## [What you need to do]
Copy out each of the entries below word for word, keeping every line unchanged.

## [Input data]
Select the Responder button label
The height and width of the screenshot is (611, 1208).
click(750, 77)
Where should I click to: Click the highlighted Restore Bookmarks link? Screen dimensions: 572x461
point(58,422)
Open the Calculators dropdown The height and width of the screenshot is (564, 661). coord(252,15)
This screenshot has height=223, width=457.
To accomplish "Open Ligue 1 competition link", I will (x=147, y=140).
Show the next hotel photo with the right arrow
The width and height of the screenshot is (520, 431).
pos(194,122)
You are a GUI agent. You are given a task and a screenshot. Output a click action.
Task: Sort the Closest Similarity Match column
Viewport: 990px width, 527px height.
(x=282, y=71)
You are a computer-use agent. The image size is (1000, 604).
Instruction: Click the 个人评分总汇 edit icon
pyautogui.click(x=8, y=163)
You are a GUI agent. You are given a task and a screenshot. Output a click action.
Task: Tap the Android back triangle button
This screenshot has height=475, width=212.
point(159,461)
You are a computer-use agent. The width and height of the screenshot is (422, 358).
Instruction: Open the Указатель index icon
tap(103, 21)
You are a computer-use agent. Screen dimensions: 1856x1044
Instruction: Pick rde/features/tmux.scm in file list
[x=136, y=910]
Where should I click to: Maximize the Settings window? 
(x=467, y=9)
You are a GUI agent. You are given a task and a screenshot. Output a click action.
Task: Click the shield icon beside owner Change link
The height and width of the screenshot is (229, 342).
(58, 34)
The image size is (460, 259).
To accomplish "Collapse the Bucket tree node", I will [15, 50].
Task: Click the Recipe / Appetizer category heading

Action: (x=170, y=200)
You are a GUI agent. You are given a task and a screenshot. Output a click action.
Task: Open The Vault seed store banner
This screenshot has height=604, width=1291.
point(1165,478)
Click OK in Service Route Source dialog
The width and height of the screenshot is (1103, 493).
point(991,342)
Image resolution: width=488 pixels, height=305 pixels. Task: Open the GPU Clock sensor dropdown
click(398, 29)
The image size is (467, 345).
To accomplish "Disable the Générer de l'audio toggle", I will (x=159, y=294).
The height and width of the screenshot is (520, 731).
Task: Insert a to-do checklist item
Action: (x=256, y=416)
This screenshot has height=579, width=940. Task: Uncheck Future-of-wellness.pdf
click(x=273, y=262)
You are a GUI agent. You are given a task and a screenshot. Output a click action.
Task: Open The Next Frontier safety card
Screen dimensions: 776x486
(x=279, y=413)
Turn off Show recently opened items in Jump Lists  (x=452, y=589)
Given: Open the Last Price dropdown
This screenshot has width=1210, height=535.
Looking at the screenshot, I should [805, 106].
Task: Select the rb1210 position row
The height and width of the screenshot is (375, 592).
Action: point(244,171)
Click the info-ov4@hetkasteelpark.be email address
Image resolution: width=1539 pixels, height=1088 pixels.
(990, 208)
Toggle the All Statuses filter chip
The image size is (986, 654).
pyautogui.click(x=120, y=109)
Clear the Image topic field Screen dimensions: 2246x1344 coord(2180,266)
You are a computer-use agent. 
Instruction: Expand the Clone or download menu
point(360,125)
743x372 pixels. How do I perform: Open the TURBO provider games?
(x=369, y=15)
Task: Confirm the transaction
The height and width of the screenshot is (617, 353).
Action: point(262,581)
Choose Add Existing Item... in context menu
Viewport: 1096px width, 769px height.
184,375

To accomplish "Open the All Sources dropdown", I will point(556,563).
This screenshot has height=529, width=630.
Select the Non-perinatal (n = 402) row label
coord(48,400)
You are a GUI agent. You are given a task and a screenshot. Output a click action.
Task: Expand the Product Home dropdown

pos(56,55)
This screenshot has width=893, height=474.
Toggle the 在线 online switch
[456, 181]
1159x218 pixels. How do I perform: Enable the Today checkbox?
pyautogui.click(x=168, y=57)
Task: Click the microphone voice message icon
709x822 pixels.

## [Reply]
Select the Responder button label
The height and width of the screenshot is (611, 1208).
click(750, 77)
Where should I click to: Click the highlighted Restore Bookmarks link? Screen dimensions: 572x461
point(58,422)
Open the Calculators dropdown The height and width of the screenshot is (564, 661). coord(252,15)
This screenshot has height=223, width=457.
To accomplish "Open Ligue 1 competition link", I will (x=147, y=140).
Show the next hotel photo with the right arrow
The width and height of the screenshot is (520, 431).
pos(194,122)
You are a GUI agent. You are given a task and a screenshot. Output a click action.
Task: Sort the Closest Similarity Match column
Viewport: 990px width, 527px height.
(x=282, y=71)
You are a computer-use agent. The image size is (1000, 604).
Instruction: Click the 个人评分总汇 edit icon
pyautogui.click(x=8, y=163)
You are a GUI agent. You are given a task and a screenshot. Output a click action.
Task: Tap the Android back triangle button
This screenshot has height=475, width=212.
point(159,461)
You are a computer-use agent. The width and height of the screenshot is (422, 358).
Instruction: Open the Указатель index icon
tap(103, 21)
You are a computer-use agent. Screen dimensions: 1856x1044
Instruction: Pick rde/features/tmux.scm in file list
[x=136, y=910]
Where should I click to: Maximize the Settings window? 
(x=467, y=9)
You are a GUI agent. You are given a task and a screenshot. Output a click action.
Task: Click the shield icon beside owner Change link
The height and width of the screenshot is (229, 342).
(58, 34)
The image size is (460, 259).
To accomplish "Collapse the Bucket tree node", I will [15, 50].
Task: Click the Recipe / Appetizer category heading

Action: (x=170, y=200)
You are a GUI agent. You are given a task and a screenshot. Output a click action.
Task: Open The Vault seed store banner
This screenshot has height=604, width=1291.
point(1165,478)
Click OK in Service Route Source dialog
The width and height of the screenshot is (1103, 493).
point(991,342)
Image resolution: width=488 pixels, height=305 pixels. Task: Open the GPU Clock sensor dropdown
click(398, 29)
The image size is (467, 345).
To accomplish "Disable the Générer de l'audio toggle", I will (x=159, y=294).
The height and width of the screenshot is (520, 731).
Task: Insert a to-do checklist item
Action: (x=256, y=416)
This screenshot has height=579, width=940. Task: Uncheck Future-of-wellness.pdf
click(x=273, y=262)
You are a GUI agent. You are given a task and a screenshot. Output a click action.
Task: Open The Next Frontier safety card
Screen dimensions: 776x486
(x=279, y=413)
Turn off Show recently opened items in Jump Lists  (x=452, y=589)
Given: Open the Last Price dropdown
This screenshot has width=1210, height=535.
Looking at the screenshot, I should [805, 106].
Task: Select the rb1210 position row
The height and width of the screenshot is (375, 592).
Action: point(244,171)
Click the info-ov4@hetkasteelpark.be email address
Image resolution: width=1539 pixels, height=1088 pixels.
(990, 208)
Toggle the All Statuses filter chip
The image size is (986, 654).
pyautogui.click(x=120, y=109)
Clear the Image topic field Screen dimensions: 2246x1344 coord(2180,266)
You are a computer-use agent. 
Instruction: Expand the Clone or download menu
point(360,125)
743x372 pixels. How do I perform: Open the TURBO provider games?
(x=369, y=15)
Task: Confirm the transaction
The height and width of the screenshot is (617, 353).
Action: point(262,581)
Choose Add Existing Item... in context menu
Viewport: 1096px width, 769px height.
184,375

To accomplish "Open the All Sources dropdown", I will point(556,563).
This screenshot has height=529, width=630.
Select the Non-perinatal (n = 402) row label
coord(48,400)
You are a GUI agent. You are given a task and a screenshot. Output a click action.
Task: Expand the Product Home dropdown

pos(56,55)
This screenshot has width=893, height=474.
Toggle the 在线 online switch
[456, 181]
1159x218 pixels. How do I perform: Enable the Today checkbox?
pyautogui.click(x=168, y=57)
Task: Click the microphone voice message icon
709x822 pixels.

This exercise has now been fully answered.